Todavia a situação israelense hoje é muito mais confortável. Em paz com dois vizinhos, em boas relações com as monarquias do Golfo, a Síria em uma interminável guerra civil, o Hizbollah tentando se segurar como força política no Líbano e o Irã ainda não apresentando sinais de um ataque no médio prazo, Israel goza de uma estabilidade que nunca possuiu.
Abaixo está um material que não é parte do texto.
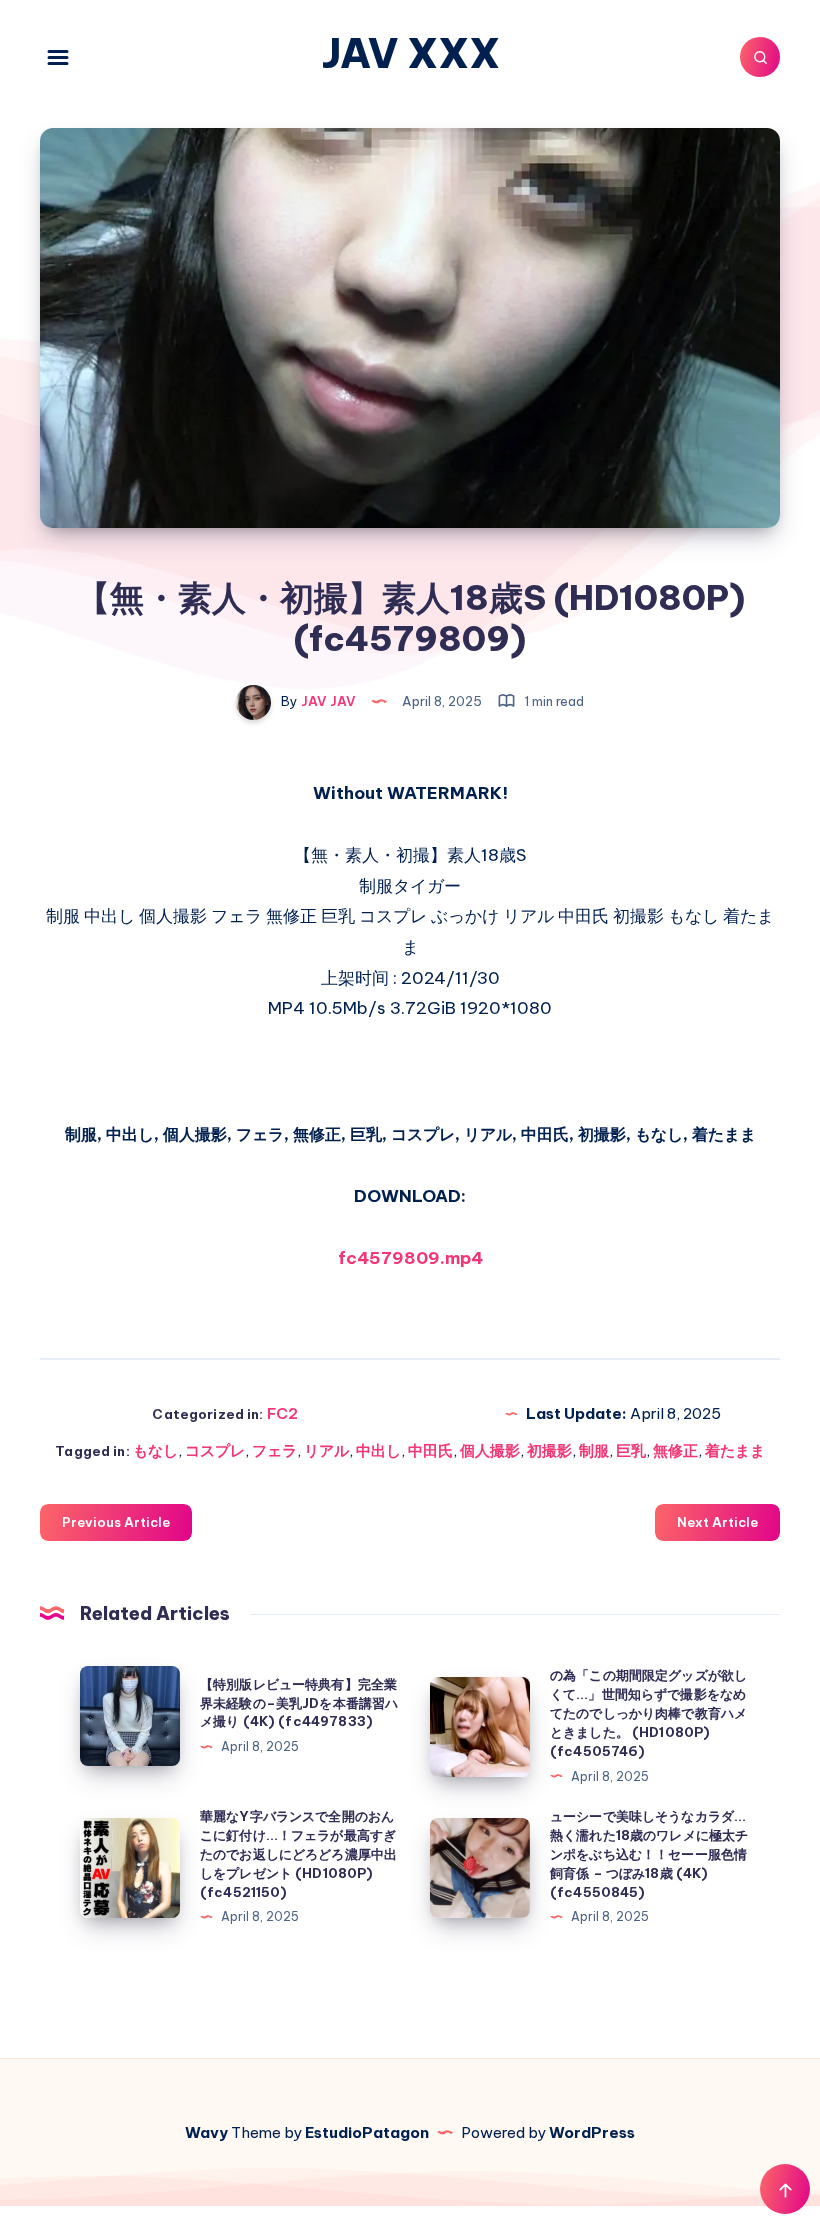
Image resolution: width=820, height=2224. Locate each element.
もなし (155, 1450)
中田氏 (430, 1450)
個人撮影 (490, 1450)
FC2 (282, 1413)
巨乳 (631, 1450)
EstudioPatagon (367, 2132)
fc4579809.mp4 (410, 1258)
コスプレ (215, 1450)
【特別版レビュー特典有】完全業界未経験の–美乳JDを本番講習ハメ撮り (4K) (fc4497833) (299, 1703)
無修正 (675, 1450)
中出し (378, 1450)
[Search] (760, 57)
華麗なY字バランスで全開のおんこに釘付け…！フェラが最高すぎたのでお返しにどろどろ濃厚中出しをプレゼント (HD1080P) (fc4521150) (298, 1853)
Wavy (206, 2132)
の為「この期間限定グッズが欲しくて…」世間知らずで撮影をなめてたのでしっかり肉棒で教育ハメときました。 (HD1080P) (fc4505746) (648, 1712)
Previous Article (116, 1522)
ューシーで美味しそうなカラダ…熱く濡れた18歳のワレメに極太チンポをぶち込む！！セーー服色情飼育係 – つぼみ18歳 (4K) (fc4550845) (649, 1853)
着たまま (735, 1450)
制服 (594, 1450)
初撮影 (549, 1450)
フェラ (274, 1450)
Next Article (717, 1522)
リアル (326, 1450)
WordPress (592, 2132)
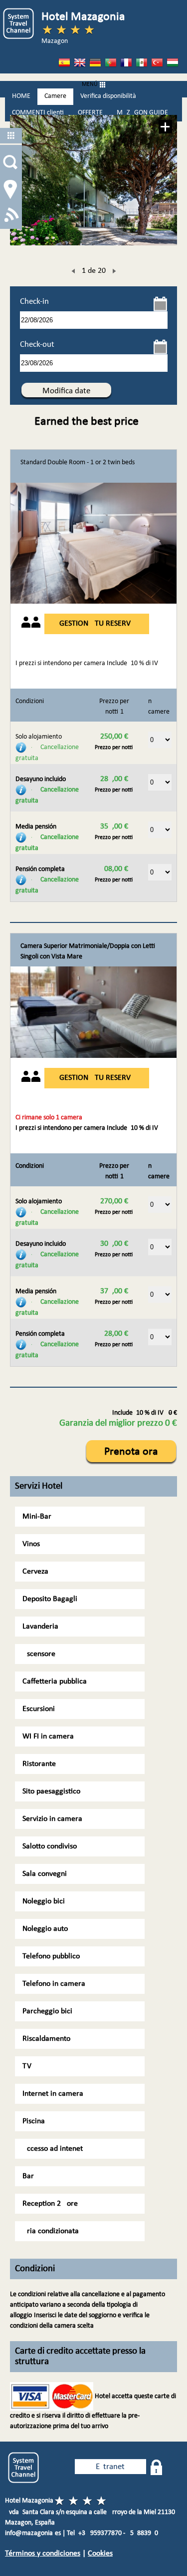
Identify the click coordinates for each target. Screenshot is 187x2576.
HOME (21, 96)
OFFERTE (90, 112)
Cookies (100, 2554)
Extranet (110, 2467)
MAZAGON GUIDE (142, 112)
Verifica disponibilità (108, 96)
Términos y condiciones (42, 2554)
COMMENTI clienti (38, 112)
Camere (55, 96)
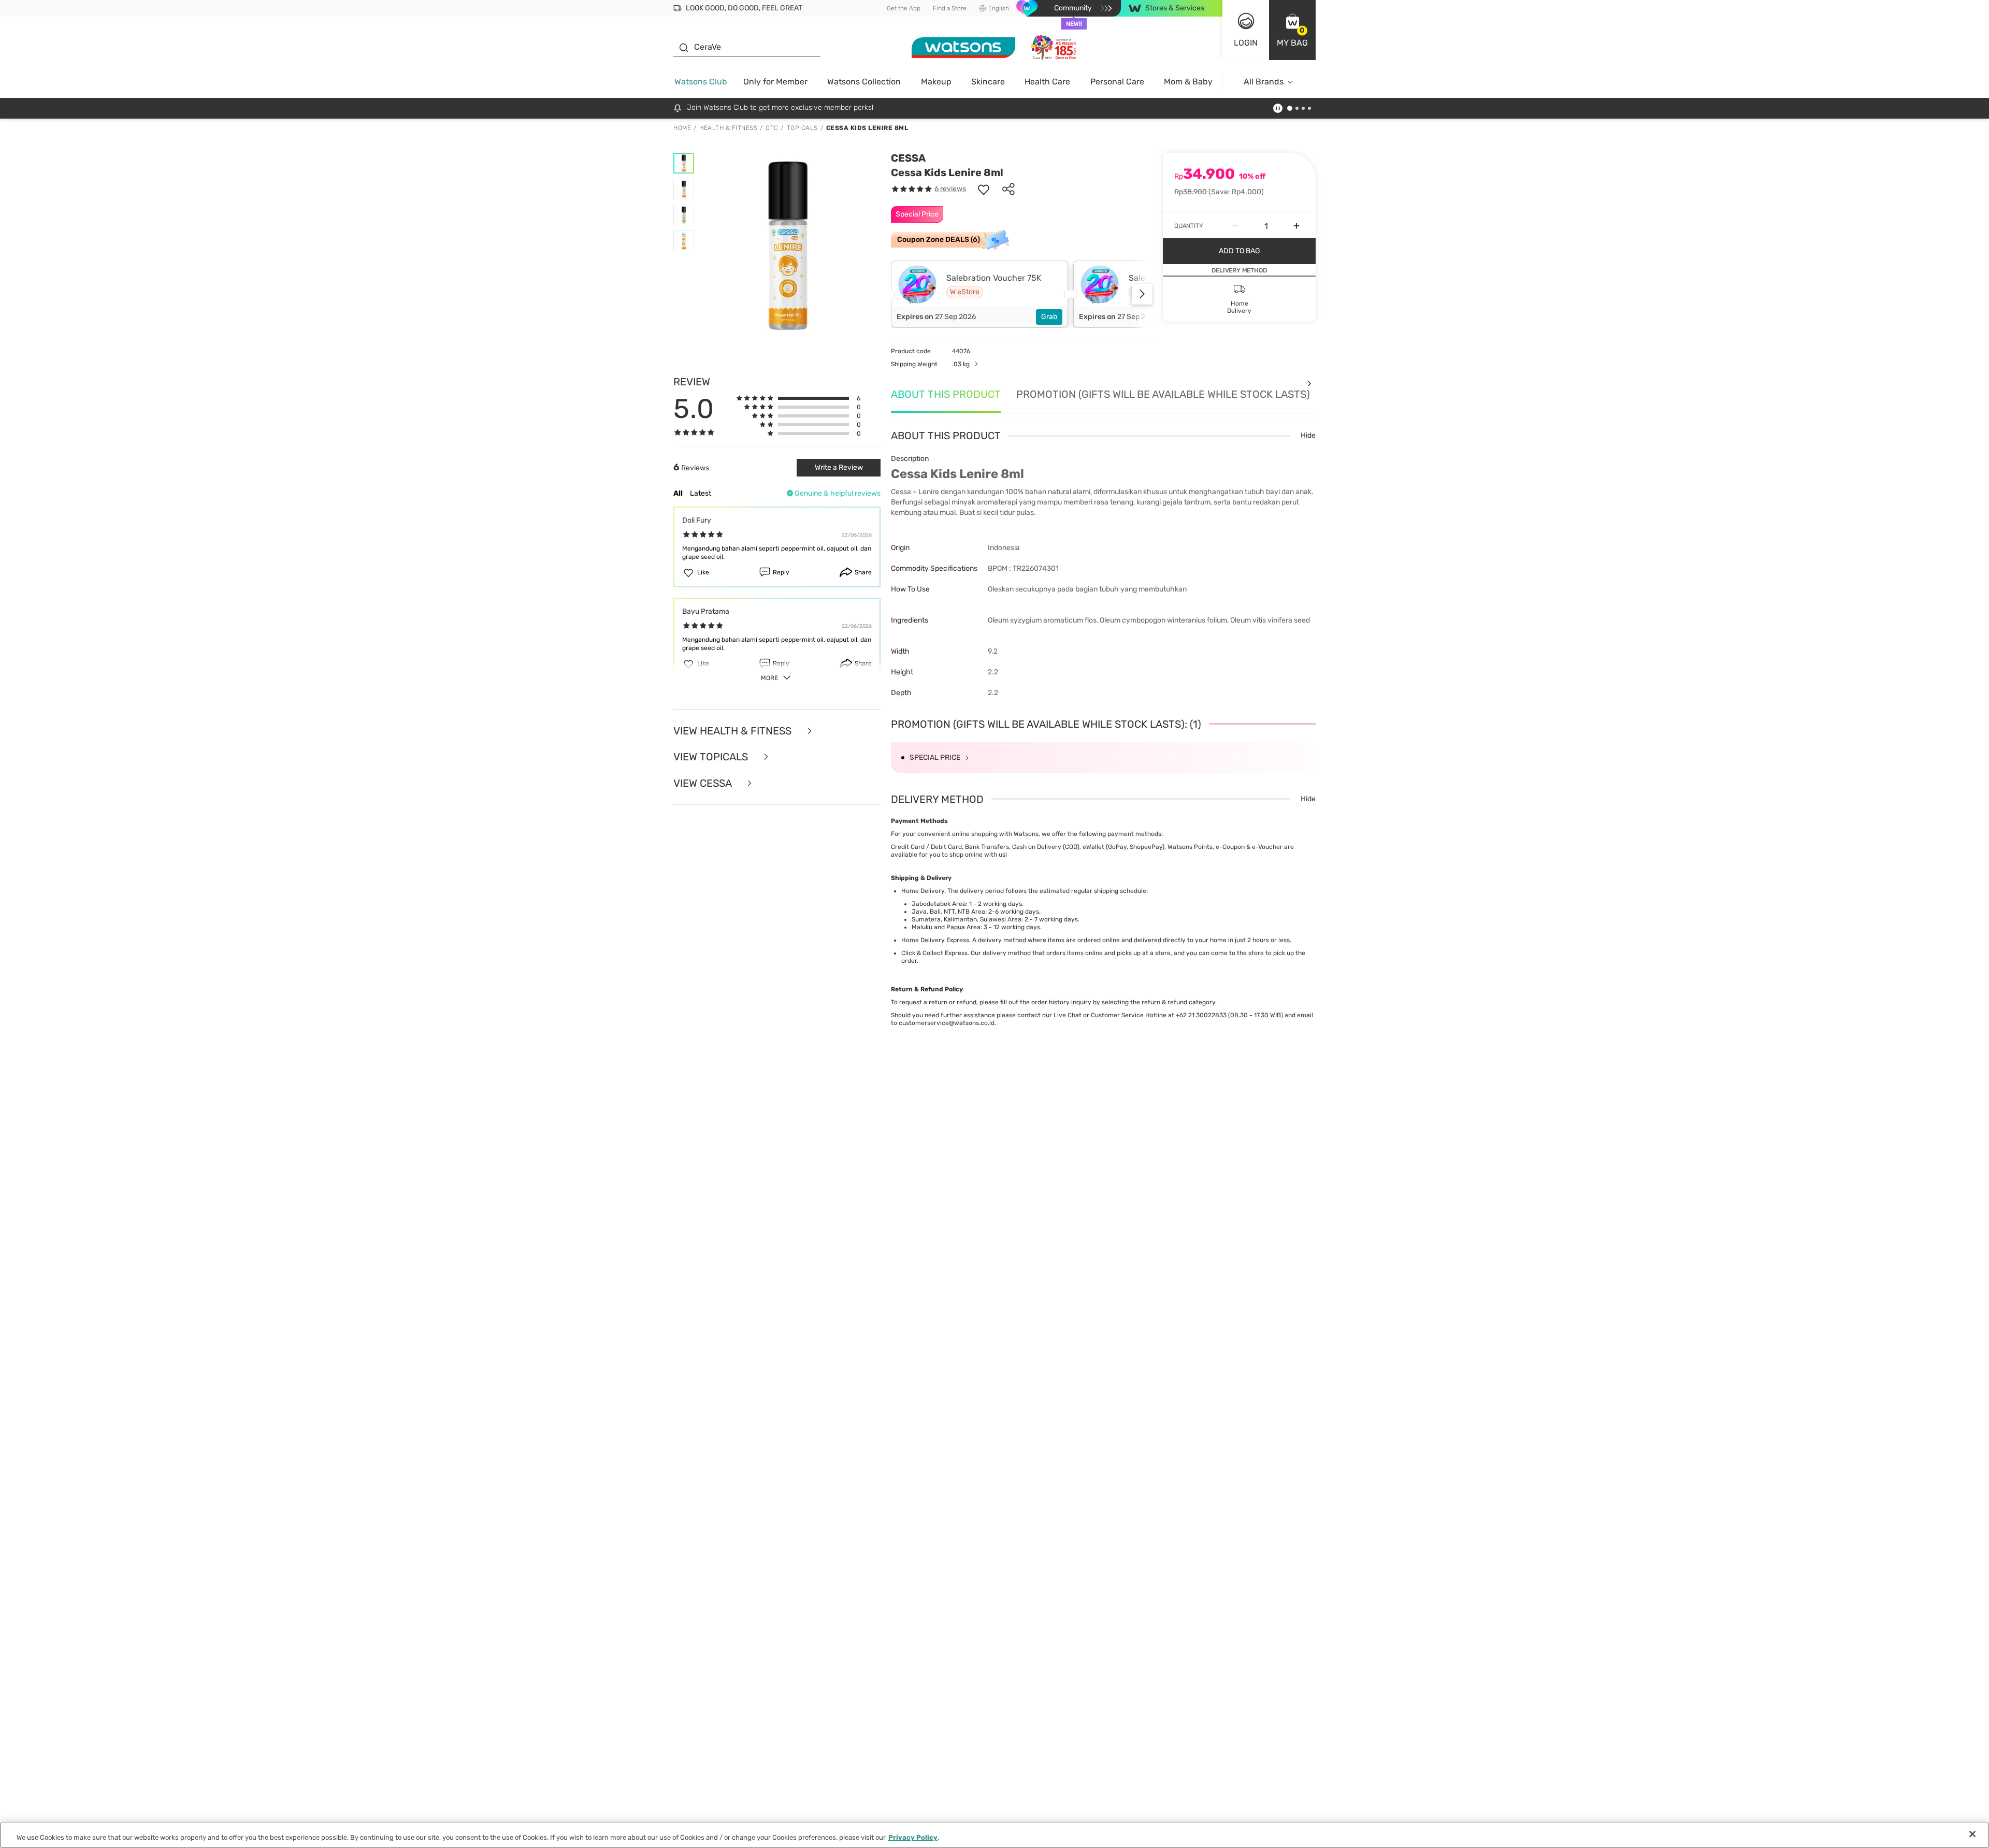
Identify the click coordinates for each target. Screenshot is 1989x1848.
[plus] (1296, 226)
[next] (1142, 294)
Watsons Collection (864, 81)
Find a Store (950, 8)
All (678, 493)
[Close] (1972, 1834)
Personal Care (1117, 81)
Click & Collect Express (934, 953)
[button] (1292, 30)
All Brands (1264, 81)
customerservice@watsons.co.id (946, 1023)
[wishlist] (983, 189)
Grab (1049, 316)
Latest (700, 493)
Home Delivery (922, 890)
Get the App (903, 8)
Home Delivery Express (935, 940)
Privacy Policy (913, 1837)
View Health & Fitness (733, 731)
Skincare (988, 81)
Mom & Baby (1188, 81)
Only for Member (775, 81)
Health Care (1047, 81)
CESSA (908, 158)
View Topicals (712, 757)
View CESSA (703, 783)
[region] (994, 1835)
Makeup (936, 81)
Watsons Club (700, 81)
O posicionamento de Jerusalém é claramente pró-Ocidente. Sua aliança com os EUA é sólida e é um ponto de referência quando se fala de inteligência militar e estratégica. Porém isto não se traduziu em um alinhamento automático com as prioridades ocidentais. Isto se explica pela visão tríplice da política externa israelense. A primeira esfera é a doméstica. Qualquer movimento da política externa israelense é calculado de maneira a não influenciar negativamente a dimensão doméstica do conflito árabe-israelense. Aqui é algo simples: qualquer processo de paz ou condução de operações militares com fim de garantir a segurança israelense não dependem de qualquer agente externo. A soberania israelense é o fim último, assim como a integridade de seus cidadãos. A segunda esfera é de Israel como Estado parte da sociedade das nações e legitimado pela comunidade internacional através de uma série de compromissos baseado no direito internacional e natural de ser uma nação soberana. Isto se dá pela participação ativa de Israel em órgãos internacionais, de suas missões humanitárias para países em necessidade e contribuições gerais para a humanidade. A terceira esfera é de Israel como Estado-Nação do Povo Judeu, onde este pode realizar sua autodeterminação nacional, e o Estado portanto tem um compromisso para as comunidades judaicas ao redor do mundo – comumente expressa no seu compromisso como criador e espaço criativo para a cultura, história e tradições do povo judeu e de seu pilar de legitimidade fundamental, que é de ser um porto seguro para todos os judeus que queiram imigrar e residir em seu território.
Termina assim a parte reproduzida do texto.